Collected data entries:
◆ ◆ ◆

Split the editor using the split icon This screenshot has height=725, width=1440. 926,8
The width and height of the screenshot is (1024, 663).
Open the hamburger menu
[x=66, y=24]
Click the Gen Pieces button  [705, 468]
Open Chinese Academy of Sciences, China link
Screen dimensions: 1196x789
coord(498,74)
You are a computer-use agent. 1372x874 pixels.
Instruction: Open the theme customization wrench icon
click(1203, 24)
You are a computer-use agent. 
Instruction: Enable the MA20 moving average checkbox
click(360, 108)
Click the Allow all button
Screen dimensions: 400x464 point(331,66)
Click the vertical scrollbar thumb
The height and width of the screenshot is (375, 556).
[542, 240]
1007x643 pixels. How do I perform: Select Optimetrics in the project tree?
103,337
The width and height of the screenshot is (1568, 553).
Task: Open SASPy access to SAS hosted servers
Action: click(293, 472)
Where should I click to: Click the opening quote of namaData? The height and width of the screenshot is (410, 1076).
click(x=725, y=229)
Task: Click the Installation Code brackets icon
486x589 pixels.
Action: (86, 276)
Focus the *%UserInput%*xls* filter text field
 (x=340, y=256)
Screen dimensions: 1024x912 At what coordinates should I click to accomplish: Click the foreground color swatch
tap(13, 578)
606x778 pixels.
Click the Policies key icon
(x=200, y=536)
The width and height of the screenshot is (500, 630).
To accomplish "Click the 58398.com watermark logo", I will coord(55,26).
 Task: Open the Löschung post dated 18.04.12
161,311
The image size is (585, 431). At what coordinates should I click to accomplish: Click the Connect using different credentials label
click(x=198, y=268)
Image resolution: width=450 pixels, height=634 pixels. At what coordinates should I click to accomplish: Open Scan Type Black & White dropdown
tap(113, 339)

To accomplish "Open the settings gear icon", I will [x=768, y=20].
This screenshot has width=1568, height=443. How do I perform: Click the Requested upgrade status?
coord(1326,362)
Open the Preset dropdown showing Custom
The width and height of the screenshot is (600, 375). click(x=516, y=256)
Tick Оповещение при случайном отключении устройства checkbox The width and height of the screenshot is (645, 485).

◆ ◆ ◆

* What this task involves *
Would you retype all of the data exactly as shown?

* Exercise answer *
Split the editor using the split icon This screenshot has height=725, width=1440. 926,8
The width and height of the screenshot is (1024, 663).
Open the hamburger menu
[x=66, y=24]
Click the Gen Pieces button  [705, 468]
Open Chinese Academy of Sciences, China link
Screen dimensions: 1196x789
coord(498,74)
You are a computer-use agent. 1372x874 pixels.
Instruction: Open the theme customization wrench icon
click(1203, 24)
You are a computer-use agent. 
Instruction: Enable the MA20 moving average checkbox
click(360, 108)
Click the Allow all button
Screen dimensions: 400x464 point(331,66)
Click the vertical scrollbar thumb
The height and width of the screenshot is (375, 556).
[542, 240]
1007x643 pixels. How do I perform: Select Optimetrics in the project tree?
103,337
The width and height of the screenshot is (1568, 553).
Task: Open SASPy access to SAS hosted servers
Action: click(293, 472)
Where should I click to: Click the opening quote of namaData? The height and width of the screenshot is (410, 1076).
click(x=725, y=229)
Task: Click the Installation Code brackets icon
486x589 pixels.
Action: (86, 276)
Focus the *%UserInput%*xls* filter text field
 (x=340, y=256)
Screen dimensions: 1024x912 At what coordinates should I click to accomplish: Click the foreground color swatch
tap(13, 578)
606x778 pixels.
Click the Policies key icon
(x=200, y=536)
The width and height of the screenshot is (500, 630).
To accomplish "Click the 58398.com watermark logo", I will coord(55,26).
 Task: Open the Löschung post dated 18.04.12
161,311
The image size is (585, 431). At what coordinates should I click to accomplish: Click the Connect using different credentials label
click(x=198, y=268)
Image resolution: width=450 pixels, height=634 pixels. At what coordinates should I click to accomplish: Open Scan Type Black & White dropdown
tap(113, 339)

To accomplish "Open the settings gear icon", I will [x=768, y=20].
This screenshot has width=1568, height=443. How do I perform: Click the Requested upgrade status?
coord(1326,362)
Open the Preset dropdown showing Custom
The width and height of the screenshot is (600, 375). click(x=516, y=256)
Tick Оповещение при случайном отключении устройства checkbox The width and height of the screenshot is (645, 485).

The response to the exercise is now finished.